Przesłaniem prezydenta Bidena do Europejczyków będzie potwierdzenie, że my, liberalne demokracje, jesteśmy razem, by sprostać wielkim wyzwaniom, takim jak walka z globalnym ociepleniem.
"Biden nigdy nie pójdzie na wojnę o Krym albo Donbas"

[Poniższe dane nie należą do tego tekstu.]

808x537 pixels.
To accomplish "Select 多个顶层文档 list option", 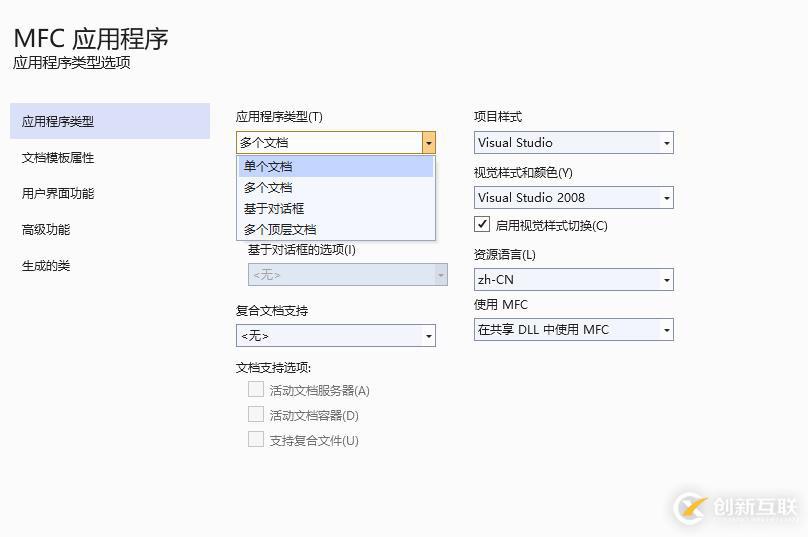I will pyautogui.click(x=280, y=229).
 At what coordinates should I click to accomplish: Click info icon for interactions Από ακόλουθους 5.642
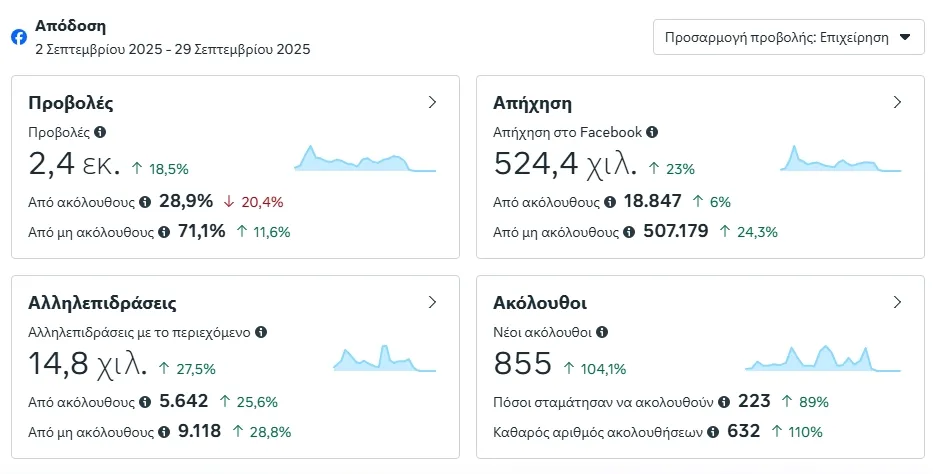(144, 402)
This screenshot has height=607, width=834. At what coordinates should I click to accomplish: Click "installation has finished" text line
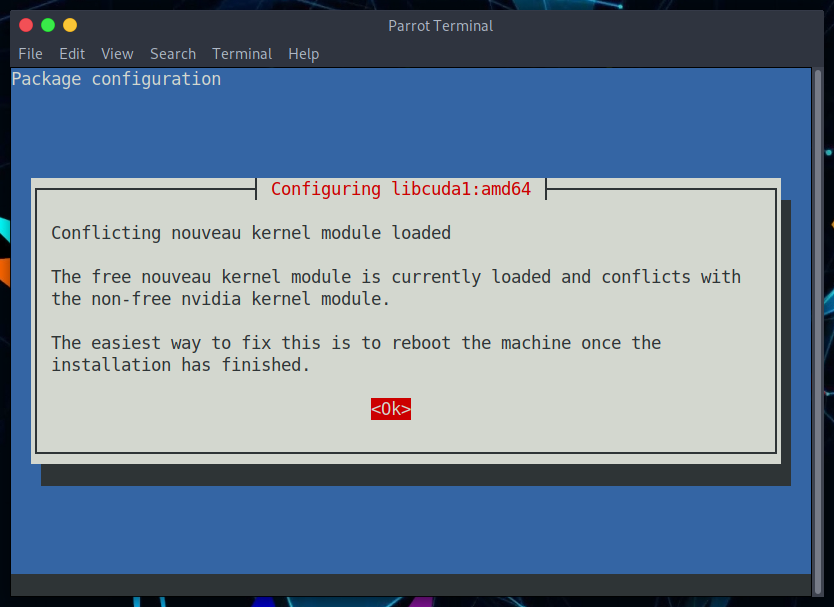click(181, 365)
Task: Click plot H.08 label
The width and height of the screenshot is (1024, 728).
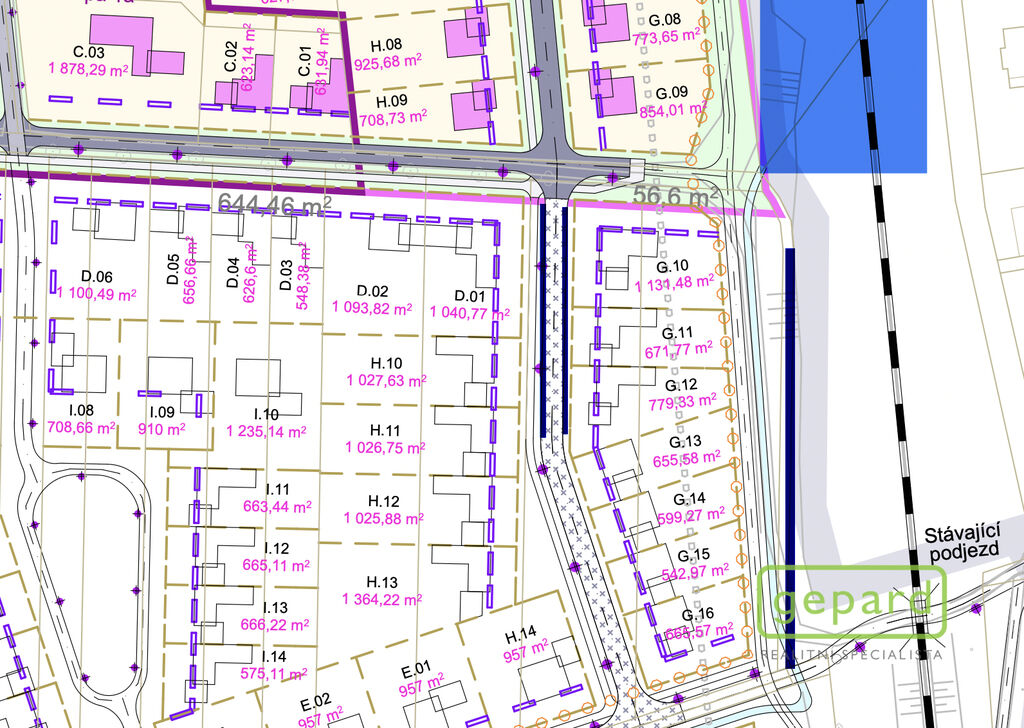Action: pyautogui.click(x=387, y=46)
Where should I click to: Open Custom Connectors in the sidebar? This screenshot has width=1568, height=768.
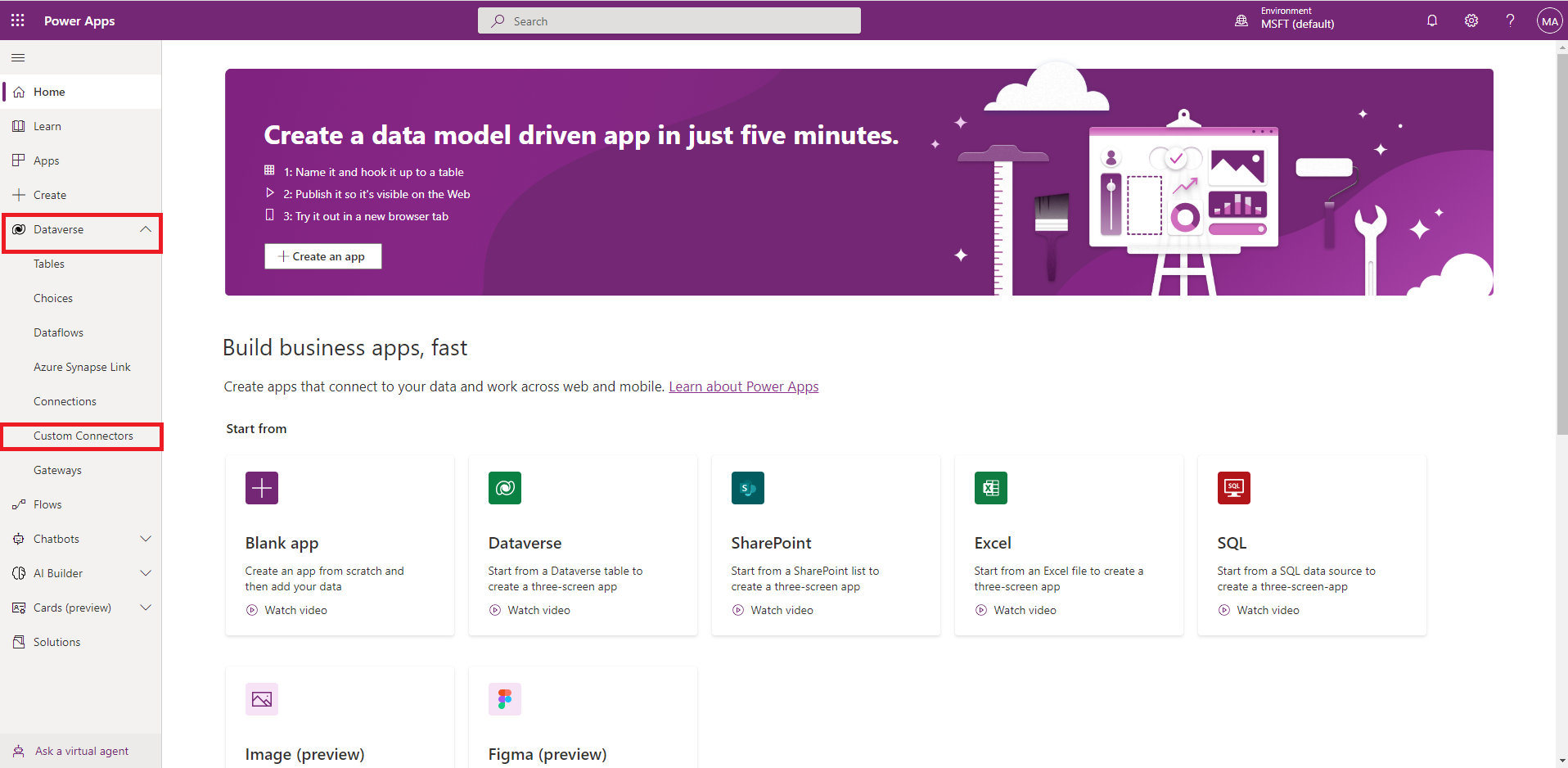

Agencja AFP jako "kulminacyjny punkt" podróży prezydenta USA wskazuje genewskie spotkanie z prezydentem Rosji Władimirem Putinem. "Oczekiwania Białego Domu są skromne – za cel spotkania stawia sobie większe ustabilizowanie i przewidywalność wzajemnych stosunków" z Kremlem - informuje agencja. Po czym cytuje byłego zastępcę sekretarza generalnego NATO, amerykańskiego dyplomatę Alexandra Vershbowa: "Problem w tym, że nie jest pewne, czy Putin chciałby bardziej stabilnych i przewidywalnych relacji". "Le Monde" wieszczy, że "spotkanie zaowocuje jedynie skorowidzem rozbieżności między Waszyngtonem a Moskwą".
Natomiast komentator "Le Figaro" Renaud Girard pisze, że Chiny w oczach prezydenta USA stanowią dla jego kraju "zagrożenie strukturalne", a Rosja "gospodarczo o wiele słabsza od Chin, zagrożenie jedynie koniunkturalne, z powodu ograniczonych ekspedycji wojskowych do państw dla niej buforowych, jakimi są Gruzja i Ukraina". Jego zdaniem "Biden nigdy nie pójdzie na wojnę o Krym albo Donbas", a na długą metę chciałby wciągnąć Moskwę do konfrontacji z Chinami.
"Inteligentnym, mocnym gestem" nazywa publicysta zniesienie sankcji wobec budowy gazociągu Nord Stream 2, gdyż "udowadnia Putinowi, że w przeciwieństwie do polityki wobec Chin nie zamierza wypowiadać mu wojny gospodarczej i jednocześnie robi prezent [kanclerz Niemiec, Angeli - red.] Merkel, która stała się trudnym sojusznikiem".
"Zwolenniczka multilateralizmu i grzecznej dyplomacji Francja swobodniej będzie się czuła z Bidenem niż z Trumpem, ale nie powinna dać się zwieść jego dobrym manierom i wielkim pryncypiom" - radzi komentator "Le Figaro".